Die Tatsache, dass sieben Schiffe ausgerechnet Ugarit angriffen, als die ugaritische Flotte gegen das Piratenvolk der Lukkaner kämpfte, kann kein Zufall sein. Vielmehr erhärtet sie den Verdacht, dass die Angreifer von der Wehrlosigkeit der Levantestadt wussten, die ihrem Ansturm später erlag.
Doch was war der Grund für diese plötzlichen Raubzüge? Was hatte das Gefüge der Alten Welt dermaßen erschüttert, dass sie aus den Fugen geriet? Die Antwort beruht auf einem Zusammenspiel mehrerer Faktoren.

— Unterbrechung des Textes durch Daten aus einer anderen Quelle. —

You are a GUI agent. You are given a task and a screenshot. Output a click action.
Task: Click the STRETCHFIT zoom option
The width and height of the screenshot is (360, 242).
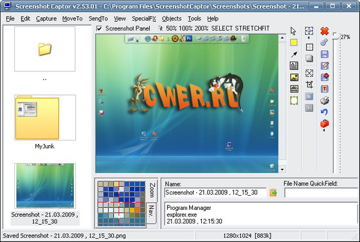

Ende des 13. Jahrhunderts v.Chr. kam es im östlichen Mittelmeergebiet zu einer langen Dürre. Diese führte zu einer Hungersnot, die zahlreiche Volksgruppen aus der Ägäis und Thrakien zum Aufbruch aus ihrer Heimat nötigte. Ihr Weg führte sie in das Hethiterreich (in Kleinasien), das ebenfalls unter der Hungersnot litt und zu dieser Zeit von einem Aufstand mehrerer Provinzfürsten gegen den König zerrüttet wurde.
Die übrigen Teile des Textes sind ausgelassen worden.